↓

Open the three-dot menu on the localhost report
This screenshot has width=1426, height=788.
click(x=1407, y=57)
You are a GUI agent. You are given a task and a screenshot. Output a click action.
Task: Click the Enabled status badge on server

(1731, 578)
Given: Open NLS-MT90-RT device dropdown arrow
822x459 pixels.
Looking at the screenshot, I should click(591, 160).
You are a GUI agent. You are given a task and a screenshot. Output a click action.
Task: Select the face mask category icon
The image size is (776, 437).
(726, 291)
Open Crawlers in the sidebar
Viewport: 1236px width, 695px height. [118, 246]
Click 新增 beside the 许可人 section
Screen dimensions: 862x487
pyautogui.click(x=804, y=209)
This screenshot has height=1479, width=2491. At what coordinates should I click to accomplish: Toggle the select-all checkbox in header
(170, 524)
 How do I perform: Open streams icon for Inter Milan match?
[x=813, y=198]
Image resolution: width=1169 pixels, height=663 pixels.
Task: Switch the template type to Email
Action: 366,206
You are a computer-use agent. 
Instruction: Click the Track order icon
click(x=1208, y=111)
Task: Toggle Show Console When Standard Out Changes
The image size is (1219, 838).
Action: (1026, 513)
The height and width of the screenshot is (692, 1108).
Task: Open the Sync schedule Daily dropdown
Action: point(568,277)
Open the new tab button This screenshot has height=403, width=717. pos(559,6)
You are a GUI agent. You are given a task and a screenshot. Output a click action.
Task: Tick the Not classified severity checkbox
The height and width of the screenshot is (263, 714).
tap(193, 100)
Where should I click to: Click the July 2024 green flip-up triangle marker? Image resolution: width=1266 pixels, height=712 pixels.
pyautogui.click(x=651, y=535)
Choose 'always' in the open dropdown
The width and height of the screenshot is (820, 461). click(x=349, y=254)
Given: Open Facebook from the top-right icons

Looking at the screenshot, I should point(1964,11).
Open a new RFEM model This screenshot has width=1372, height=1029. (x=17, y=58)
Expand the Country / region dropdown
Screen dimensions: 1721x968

↑

▶ _INSTRUCTIONS TO FOLLOW_
Go through the listing above and set down each line exactly as it stands.

▶ _PROBLEM SOLUTION_
Open the three-dot menu on the localhost report
This screenshot has width=1426, height=788.
click(x=1407, y=57)
You are a GUI agent. You are given a task and a screenshot. Output a click action.
Task: Click the Enabled status badge on server

(1731, 578)
Given: Open NLS-MT90-RT device dropdown arrow
822x459 pixels.
Looking at the screenshot, I should click(591, 160).
You are a GUI agent. You are given a task and a screenshot. Output a click action.
Task: Select the face mask category icon
The image size is (776, 437).
(726, 291)
Open Crawlers in the sidebar
Viewport: 1236px width, 695px height. [118, 246]
Click 新增 beside the 许可人 section
Screen dimensions: 862x487
pyautogui.click(x=804, y=209)
This screenshot has height=1479, width=2491. At what coordinates should I click to accomplish: Toggle the select-all checkbox in header
(170, 524)
 How do I perform: Open streams icon for Inter Milan match?
[x=813, y=198]
Image resolution: width=1169 pixels, height=663 pixels.
Task: Switch the template type to Email
Action: 366,206
You are a computer-use agent. 
Instruction: Click the Track order icon
click(x=1208, y=111)
Task: Toggle Show Console When Standard Out Changes
The image size is (1219, 838).
Action: (1026, 513)
The height and width of the screenshot is (692, 1108).
Task: Open the Sync schedule Daily dropdown
Action: point(568,277)
Open the new tab button This screenshot has height=403, width=717. pos(559,6)
You are a GUI agent. You are given a task and a screenshot. Output a click action.
Task: Tick the Not classified severity checkbox
The height and width of the screenshot is (263, 714).
tap(193, 100)
Where should I click to: Click the July 2024 green flip-up triangle marker? Image resolution: width=1266 pixels, height=712 pixels.
pyautogui.click(x=651, y=535)
Choose 'always' in the open dropdown
The width and height of the screenshot is (820, 461). click(x=349, y=254)
Given: Open Facebook from the top-right icons

Looking at the screenshot, I should point(1964,11).
Open a new RFEM model This screenshot has width=1372, height=1029. (x=17, y=58)
Expand the Country / region dropdown
Screen dimensions: 1721x968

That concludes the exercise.